OLYMPIA -- The Public Disclosure Commission will review Tim Eyman's campaign finance reports for the past year to determine whether a wider investigation, including an audit, is needed.
"I'll know by the end of the week," PDC Executive Director Vicki Rippie said Monday, a day after Eyman stunned his closest colleagues and his political adversaries by disclosing that he'd taken $45,000 for personal use in December 2000 from an initiative campaign.
State records show that Eyman and associates have raised about $3.8 million since 1997 for a variety of causes beginning with grassroots lobbying that led to an initiative to repeal state affirmative-action laws in 1998. His most recent venture, I-747, capped property-tax increases at 1 percent a year.
All the while, Eyman has insisted he never took a penny for himself, painting his campaigns as purely volunteer.
Eyman did not return a phone call late Monday seeking comment. He sent an e-mail to news outlets saying, "I won't be taking phone calls or e-mails or TV interviews for a while."
Taking money from a campaign is not necessarily against the law, and payment for political consulting is perfectly legal if properly disclosed, according to Rippie.
"Obviously it gives rise to questions whether reports he helped create and file are accurate," Rippie said.
Suzanne Karr, a former campaign treasurer and business partner of Eyman, said she thinks she was the "catalyst" for paying Eyman. As she explained it, Eyman had decided after Initiative 695 passed in 1999 that he couldn't afford the time away from his mail-order watch-sales business to carry on other initiative efforts.
"I just felt it was terrible that he had to quit; he was so good at it," Karr said. "I felt it was good to have someone to counter the big tax guys. ... I see him as a taxpayer advocate."
So they created Permanent Offense Inc. together -- with Eyman the majority owner and Karr holder of a 49 percent interest. Initially, however, Eyman resisted the idea of taking pay and couldn't accept the thought that he might be like the paid campaign consultants he had so publicly despised during his campaigns.
"He kind of sees people who get paid for this sort of thing as kind of mercenaries. He didn't feel comfortable in that category. He was squeamish," Karr said.
Karr, who was a volunteer, said she left the campaign in late 2000, just before Eyman finally took the $45,000. "At that point he hadn't decided what the money would be spent for. He was kind of evasive," she said. "I said that was fine, but eventually he would have to deal with it. ... He continued to stonewall (the public) on it; I understood why.

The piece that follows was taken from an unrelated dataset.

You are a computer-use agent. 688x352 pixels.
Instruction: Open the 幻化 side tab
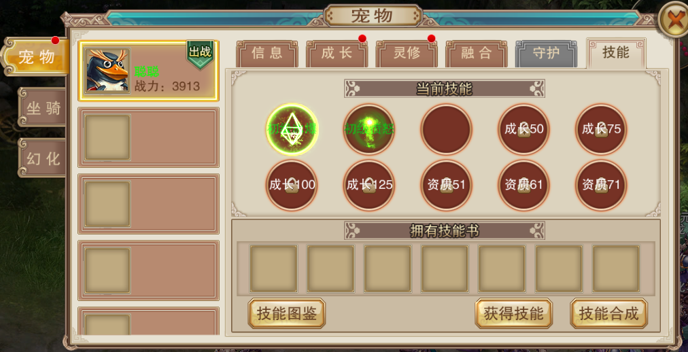pos(43,158)
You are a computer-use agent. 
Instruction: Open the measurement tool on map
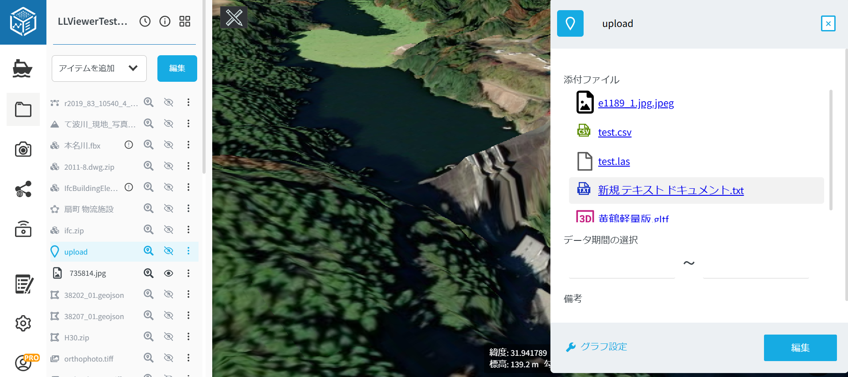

"There's no law violation here," said Karr. "All it is, really, is a deception of the people who donated the money. That's what Tim felt guilty about."
How much Eyman took, or planned to take for himself, may be in dispute.
Eyman told reporters Sunday that he paid himself $45,000 out of Initiative 722 proceeds last year as salary. He said he intended to take an additional $157,000 in 2002 as his newest venture, a campaign for $30 car tabs statewide, gets under way.
But Christian Sinderman, the political operative who worked against Eyman during last year's campaign, analyzed the campaign finance reports for last year's I-747 and found Eyman had paid nearly $144,000 to Permanent Offense for consulting fees and directly reimbursed himself $21,468.50 of it for expenses.
The expenses included gas fill-ups for his car and a few hundred dollars worth of maintenance on a Lexus, Sinderman said.
Until his confession to the news media Sunday, Eyman, a Mukilteo-based salesman, repeatedly had denied taking money for his personal use, calling it a desperate ploy by his opponents. And he insisted that any money diverted to Permanent Offense was for contingencies or future initiatives.
According to Rippie, state law "provides certain circumstances under which campaign funds can be transferred" to another use. "We'll also be looking at sections of law that prohibit concealment of the source, both of contributions and of purposes." That is why her investigators are looking at disclosure reports filed by Eyman and his wife, Karen, for I-747, Rippie said.
$3.8 million
A closer look by The Olympian at campaigns that Eyman has been associated with since 1997 shows that he or colleagues have raised about $3.8 million and spent a little less than that. Leftover money from one campaign was sometimes rolled into the next one, according to filings with the PDC.
The PDC review of Eyman's records will look initially at the past year, but Rippie said there is no boundary on the inquiry.
Even before Tim Eyman's confession, Sen. Adam Kline, D-Seattle, was sponsoring a bill to require full financial disclosure by initiative sponsors.
Kline sponsored Senate Bill 6637 along with five other members of the Senate's Democratic majority. He cited the increased use of the initiative in recent years, saying voters deserved to know more about the people proposing major changes in policy. Among other topics, Washington voters have approved medical marijuana, banned animal trapping, raised teacher pay and cut taxes.
"It would allow the people to know about initiative sponsors what they already know about us," Kline, D-Seattle, told the Senate State and Local Government Committee last week.
The Associated Press contributed to this report.